Profiles — Interviews with prominent Chinese or China-focused authors, thinkers, artists and other public figures (especially in the literary or cultural sphere), written up as a story with a particular angle or focus (c.2000 words).

Stories — Dispatches and narrative reportage from on the ground in China and the Sinophone world (c.1500-3000 words). Occasionally, personal stories or fiction (mostly excerpted from books).

Archive Picks — Articles (c.1000 words) or lists (5 books, one paragraph on each plus introduction) presenting older China books (10+ years, all the way into the deep archive) in a fresh light or new context.

Reader Letters — Short responses (c.250 words) to articles published on the site. Please submit directly, including a letter title and one line bio, and note the title and author of the article you are reacting to in the letter itself.

We pay a competitive rate for accepted articles, except for reader letters. Please review our standards before pitching.

When pitching, consider why your proposed piece is thought-provoking and timely. Why should the general reader care about this topic? What does it say more broadly about China or the Sinophone world? Will it surprise us, or tell us something we already know? What questions does it answer? You should be making an original argument or drawing out a theme, not just surveying a subject.

Please keep it short, both in consideration of our inbox and to demonstrate that the idea has a clear single focus.
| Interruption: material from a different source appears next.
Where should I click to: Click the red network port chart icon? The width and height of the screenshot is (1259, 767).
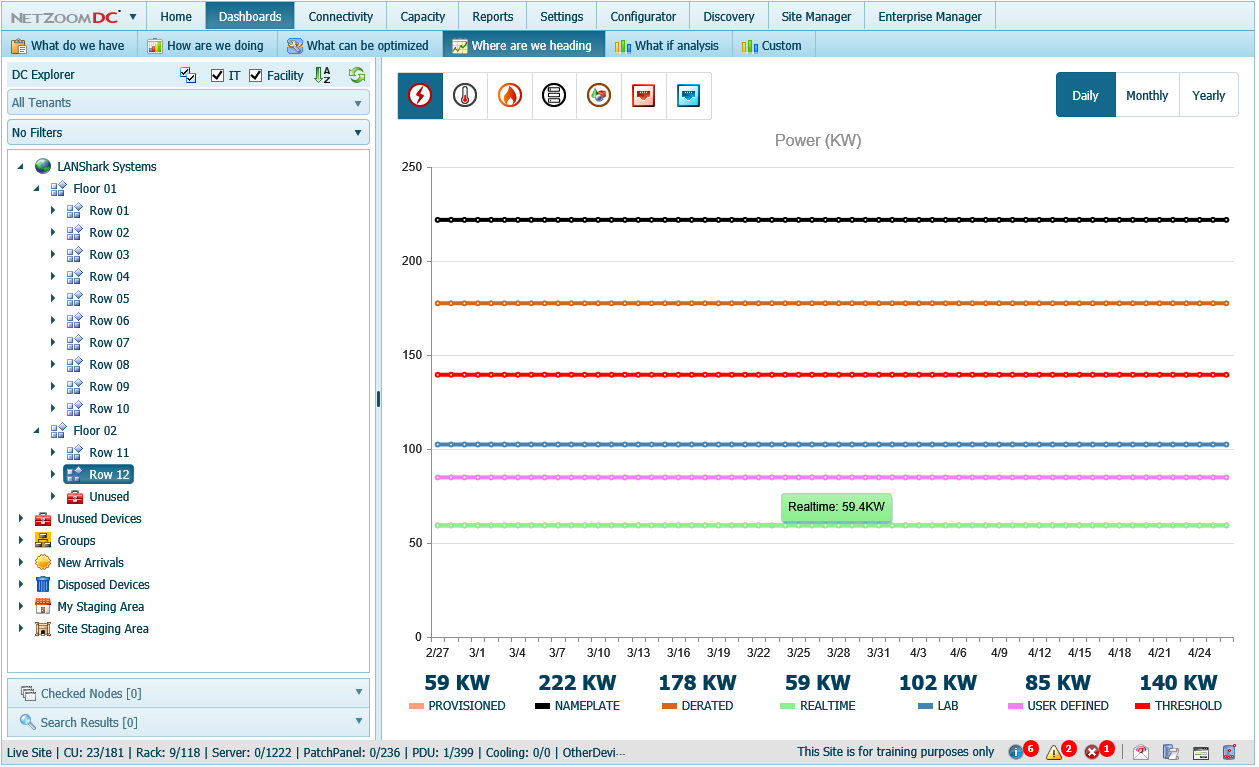click(x=643, y=95)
Include a brief bio, and links to previous work of a similar form. A suggested title can be helpful to clarify your angle and how it might pique readers’ interest. Remember that we are a publication for the general reader, not just for China “experts”. If your topic is too niche, or the approach too academic, it is likely not a fit.

Note that principal books under review should have been published in the last year. Additional books that are mentioned, paired or recommended in lists, need not be.

We read all pitches and endeavor to reply in a timely fashion. If you have not heard back from us after ten days, however, please accept our apologies for not replying — we get a lot of mail — and assume that we are not accepting it.